B) Une décision critiquable

La décision de la Cour de cassation du 3 janvier 1996 est certes justifiée mais n’en reste pas moins discutable. On peut en effet estimer que si la société est vue comme un professionnel vis-à-vis de son contrat d’approvisionnement d’eau au motif qu’elle utilise ce dernier pour mener à bien son activité professionnelle, le droit de la consommation ne lui étant pas invocable, elle n’en reste pas moins vulnérable. En l’espèce la société Tourrès et compagnie, Verreries de Graville a subi un fort incendie et n’a pu le combattre pour cause d’interruption d’alimentation de l’eau dans ses locaux, et n’a, à ce titre, bénéficié d’aucune protection de la part de la justice. Avoir une vision restrictive limitée à l’opposition entre « professionnel » et « consommateur » pourrait être source de préjudice.

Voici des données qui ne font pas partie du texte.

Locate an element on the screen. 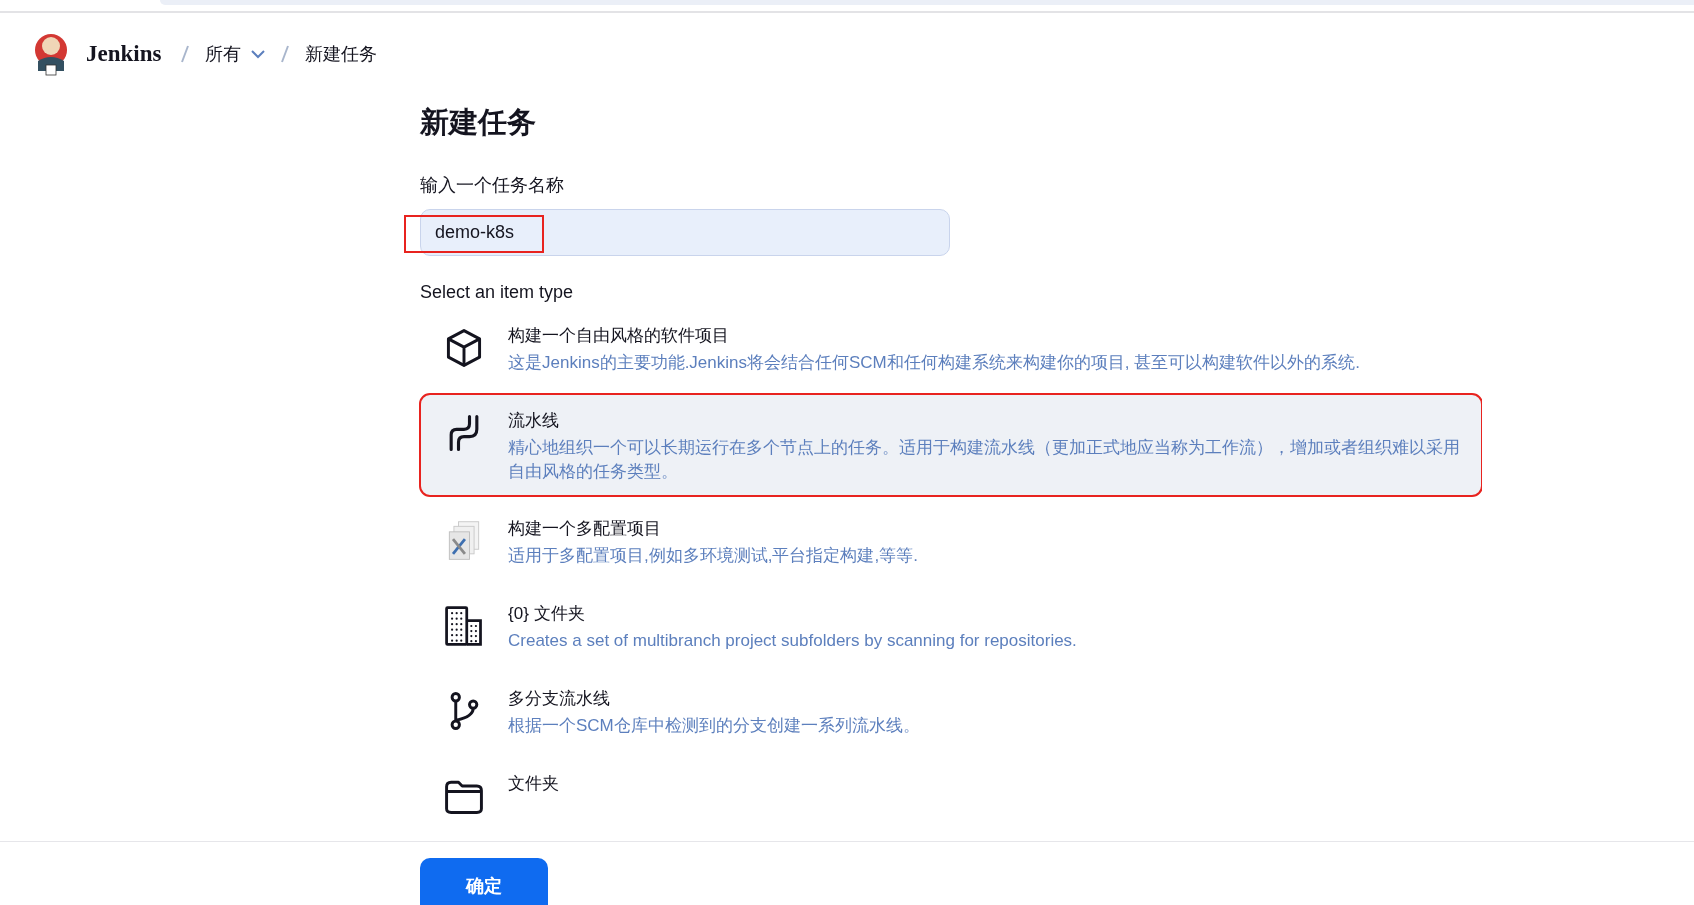 The height and width of the screenshot is (905, 1694). breadcrumb-link: 新建任务 is located at coordinates (342, 54).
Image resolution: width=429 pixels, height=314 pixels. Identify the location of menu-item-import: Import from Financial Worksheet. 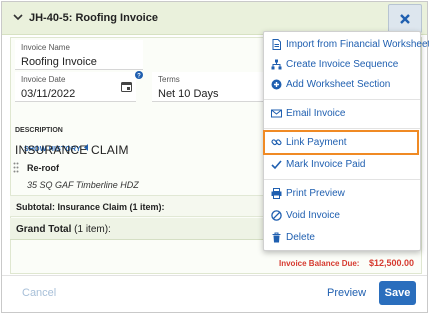
(346, 45).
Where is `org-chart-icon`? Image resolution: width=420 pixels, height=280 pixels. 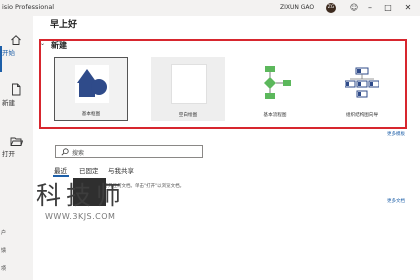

L’idée de base étant de protéger la partie faible d’un déséquilibre de puissance économique, on pourrait étendre ce principe à la vie professionnel. En adoptant une vision plus large, toutes les entreprises n’ont pas la même influence ni la même puissance économique. Prétendre qu’une société à faible activité entrant sur le marché a la même puissance économique qu’une multinationale serait quelque peu démesuré. Cette dernière pourrait très bien imposer à la nouvelle société des clauses abusives dans un contrat à première vue attractif économiquement parlant, cette dernière s’en trouverait en position de faiblesse et ne pourrait s’en voir protégée au motif qu’elle serait professionnelle.